Confirming the analysis
Since this analysis, I interviewed anyone I knew in a consumer startup success story. The story was always the same: once the company reached scale and saturated its target market, it could not grow because customer acquisition costs (CAC) went through the roof! The reality is that once a product or service saturates the upper income of social media viewers, the only people left to market cannot afford the product. The only companies that grow from this are the ad platforms.

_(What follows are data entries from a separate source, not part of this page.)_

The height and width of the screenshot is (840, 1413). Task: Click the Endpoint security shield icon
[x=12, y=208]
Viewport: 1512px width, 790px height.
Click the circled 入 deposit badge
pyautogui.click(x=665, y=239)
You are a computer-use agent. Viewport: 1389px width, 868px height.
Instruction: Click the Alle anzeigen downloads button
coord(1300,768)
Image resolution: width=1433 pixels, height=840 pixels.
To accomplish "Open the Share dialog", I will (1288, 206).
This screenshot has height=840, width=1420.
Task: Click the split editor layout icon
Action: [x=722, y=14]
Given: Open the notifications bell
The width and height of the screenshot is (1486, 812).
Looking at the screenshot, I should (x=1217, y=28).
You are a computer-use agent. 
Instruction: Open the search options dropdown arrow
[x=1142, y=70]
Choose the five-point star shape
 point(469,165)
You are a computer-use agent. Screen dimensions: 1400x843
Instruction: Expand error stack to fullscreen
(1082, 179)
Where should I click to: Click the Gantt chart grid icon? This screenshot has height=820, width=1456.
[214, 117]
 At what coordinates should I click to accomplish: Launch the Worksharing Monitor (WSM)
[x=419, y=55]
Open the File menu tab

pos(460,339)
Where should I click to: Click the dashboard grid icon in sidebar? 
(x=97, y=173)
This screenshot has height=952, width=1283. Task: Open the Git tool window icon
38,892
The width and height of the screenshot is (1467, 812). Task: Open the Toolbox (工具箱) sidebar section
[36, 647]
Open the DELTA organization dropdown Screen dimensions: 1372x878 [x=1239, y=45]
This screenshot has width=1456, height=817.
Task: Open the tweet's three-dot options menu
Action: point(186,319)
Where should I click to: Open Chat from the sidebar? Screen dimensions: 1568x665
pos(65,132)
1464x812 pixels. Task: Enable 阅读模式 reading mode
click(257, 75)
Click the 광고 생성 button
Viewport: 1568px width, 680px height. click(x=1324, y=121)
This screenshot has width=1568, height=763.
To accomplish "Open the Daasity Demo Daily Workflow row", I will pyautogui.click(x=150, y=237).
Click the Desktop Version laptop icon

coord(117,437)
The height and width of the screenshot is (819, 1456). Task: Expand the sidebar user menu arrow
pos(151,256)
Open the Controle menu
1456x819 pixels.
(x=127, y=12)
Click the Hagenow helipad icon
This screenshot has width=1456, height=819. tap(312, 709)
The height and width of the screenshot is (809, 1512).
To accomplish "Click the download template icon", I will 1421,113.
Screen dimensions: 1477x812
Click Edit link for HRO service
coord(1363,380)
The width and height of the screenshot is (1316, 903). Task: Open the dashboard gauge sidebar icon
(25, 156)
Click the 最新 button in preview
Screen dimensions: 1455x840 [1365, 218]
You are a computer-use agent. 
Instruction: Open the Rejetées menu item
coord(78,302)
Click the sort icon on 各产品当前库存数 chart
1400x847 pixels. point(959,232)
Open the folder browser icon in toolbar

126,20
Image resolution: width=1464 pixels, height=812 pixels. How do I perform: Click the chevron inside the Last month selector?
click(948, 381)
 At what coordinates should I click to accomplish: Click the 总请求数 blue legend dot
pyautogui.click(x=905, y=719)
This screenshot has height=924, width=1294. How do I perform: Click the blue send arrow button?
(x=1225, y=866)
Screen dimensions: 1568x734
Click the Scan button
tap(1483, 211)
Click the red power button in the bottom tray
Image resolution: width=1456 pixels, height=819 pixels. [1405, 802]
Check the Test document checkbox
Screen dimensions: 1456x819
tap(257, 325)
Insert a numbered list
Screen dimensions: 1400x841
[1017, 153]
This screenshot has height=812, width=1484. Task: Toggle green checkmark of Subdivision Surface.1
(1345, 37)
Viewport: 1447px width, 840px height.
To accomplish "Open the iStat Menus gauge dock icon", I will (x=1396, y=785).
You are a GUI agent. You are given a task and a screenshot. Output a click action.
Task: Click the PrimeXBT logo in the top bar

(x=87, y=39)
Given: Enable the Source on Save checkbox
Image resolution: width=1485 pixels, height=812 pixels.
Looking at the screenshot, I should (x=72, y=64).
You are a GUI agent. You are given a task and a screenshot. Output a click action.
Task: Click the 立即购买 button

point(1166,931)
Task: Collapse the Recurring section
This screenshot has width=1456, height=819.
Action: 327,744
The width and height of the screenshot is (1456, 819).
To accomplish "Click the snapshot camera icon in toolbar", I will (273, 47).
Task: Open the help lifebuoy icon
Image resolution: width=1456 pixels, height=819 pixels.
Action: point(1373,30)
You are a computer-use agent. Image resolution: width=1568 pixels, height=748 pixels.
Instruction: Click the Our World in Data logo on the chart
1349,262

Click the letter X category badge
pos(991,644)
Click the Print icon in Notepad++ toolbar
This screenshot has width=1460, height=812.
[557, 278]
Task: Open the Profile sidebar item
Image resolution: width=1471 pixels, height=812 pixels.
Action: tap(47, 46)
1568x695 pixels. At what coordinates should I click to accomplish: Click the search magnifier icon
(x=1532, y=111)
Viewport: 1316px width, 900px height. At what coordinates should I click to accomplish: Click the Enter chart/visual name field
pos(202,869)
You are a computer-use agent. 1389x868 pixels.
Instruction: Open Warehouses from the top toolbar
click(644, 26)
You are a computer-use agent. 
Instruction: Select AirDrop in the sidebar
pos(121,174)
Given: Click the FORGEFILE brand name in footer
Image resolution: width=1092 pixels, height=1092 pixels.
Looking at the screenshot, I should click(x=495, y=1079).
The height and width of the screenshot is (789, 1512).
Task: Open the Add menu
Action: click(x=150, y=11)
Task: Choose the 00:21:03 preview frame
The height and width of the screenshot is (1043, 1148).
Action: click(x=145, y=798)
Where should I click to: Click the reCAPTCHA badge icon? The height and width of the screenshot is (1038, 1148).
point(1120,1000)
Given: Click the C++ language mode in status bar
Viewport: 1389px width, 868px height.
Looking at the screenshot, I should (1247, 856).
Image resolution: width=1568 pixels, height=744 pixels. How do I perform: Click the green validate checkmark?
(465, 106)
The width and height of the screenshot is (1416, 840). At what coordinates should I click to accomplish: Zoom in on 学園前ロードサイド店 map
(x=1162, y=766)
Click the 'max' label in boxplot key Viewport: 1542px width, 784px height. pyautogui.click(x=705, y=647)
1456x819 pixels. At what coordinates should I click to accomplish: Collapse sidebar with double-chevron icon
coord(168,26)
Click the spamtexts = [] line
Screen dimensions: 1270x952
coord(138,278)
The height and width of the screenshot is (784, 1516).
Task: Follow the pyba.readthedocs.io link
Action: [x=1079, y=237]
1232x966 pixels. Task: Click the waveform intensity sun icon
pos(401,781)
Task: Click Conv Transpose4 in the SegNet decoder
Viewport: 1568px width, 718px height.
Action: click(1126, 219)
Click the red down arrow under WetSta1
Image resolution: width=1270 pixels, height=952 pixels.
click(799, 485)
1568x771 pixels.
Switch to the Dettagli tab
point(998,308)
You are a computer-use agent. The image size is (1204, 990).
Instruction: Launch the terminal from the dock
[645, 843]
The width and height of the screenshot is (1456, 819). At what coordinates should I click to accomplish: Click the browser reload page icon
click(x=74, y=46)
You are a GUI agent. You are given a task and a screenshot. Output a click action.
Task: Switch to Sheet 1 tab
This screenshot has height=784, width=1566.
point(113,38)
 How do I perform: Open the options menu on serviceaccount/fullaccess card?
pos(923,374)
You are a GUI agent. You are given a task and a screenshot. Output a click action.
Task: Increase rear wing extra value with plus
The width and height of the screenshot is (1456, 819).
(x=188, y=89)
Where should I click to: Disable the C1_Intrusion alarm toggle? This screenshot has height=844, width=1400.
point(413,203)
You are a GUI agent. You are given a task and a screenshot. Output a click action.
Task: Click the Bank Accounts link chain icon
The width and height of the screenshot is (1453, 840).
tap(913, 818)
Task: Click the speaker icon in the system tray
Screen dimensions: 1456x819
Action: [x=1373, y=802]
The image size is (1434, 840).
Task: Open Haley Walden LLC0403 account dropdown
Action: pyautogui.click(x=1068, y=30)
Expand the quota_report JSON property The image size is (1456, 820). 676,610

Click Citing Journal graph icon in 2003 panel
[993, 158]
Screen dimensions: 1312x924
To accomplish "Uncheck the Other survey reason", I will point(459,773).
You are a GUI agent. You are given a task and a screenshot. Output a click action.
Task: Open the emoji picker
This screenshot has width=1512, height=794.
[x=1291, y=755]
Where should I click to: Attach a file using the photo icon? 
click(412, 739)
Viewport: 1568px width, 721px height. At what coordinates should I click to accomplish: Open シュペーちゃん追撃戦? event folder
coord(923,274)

What compounds this problem is that this high-earning demographic is moving away from social media, not towards it. At least anecdotally, this is what I witnessed among my friends. As my friends have become increasingly successful professionally and personally, I have seen them move away from social media. The friends, stagnant or in a rut, flock toward it. Beyond being busy, I found it too mentally and emotionally taxing. A friend who spent a year as a vegan travel influencer told me, “I just got tired of making people feel inadequate because the most successful posts make people feel inadequate.” People who are successful in real life don’t want to feel inadequate in their digital lives. This further decreases the potential for cost-effective growth.
The big picture
The limitations of cost-effective growth on digital platforms drive the broader economic implications. New companies rely on digital ads for growth, and it is effective. The question is whether these new companies unlock new pockets of demand to create a category far bigger than anyone expects. This paid dividends when the Internet was new. Years after we all got too immersed in the Internet due to a global pandemic, this market potential seems less shocking. I am sure marketers, entrepreneurs, and other stakeholders would say, “That’s where AI comes in.” These AI jeans and pickaxes will improve efficacy, but I am increasingly skeptical that a content creation gold rush exists. The analysis showed me that my fear that the content creation “dream job” was more likely to become a complex, cutthroat grind than what I wanted to do.
While I did not become an influencer from this analysis, I did find a new purpose. The analysis further confirmed my suspicions that the venture-backed business cases from 2014 will not apply in the future: the Internet is too known and saturated for endless 100x Black Swan returns on venture investments. The strategy of having one investment asset to return a portfolio will become less dependable. Requiring a new way to manage risk to optimize returns for investments in new ventures. It’s not why I started Parachute, but it contributes to the thesis.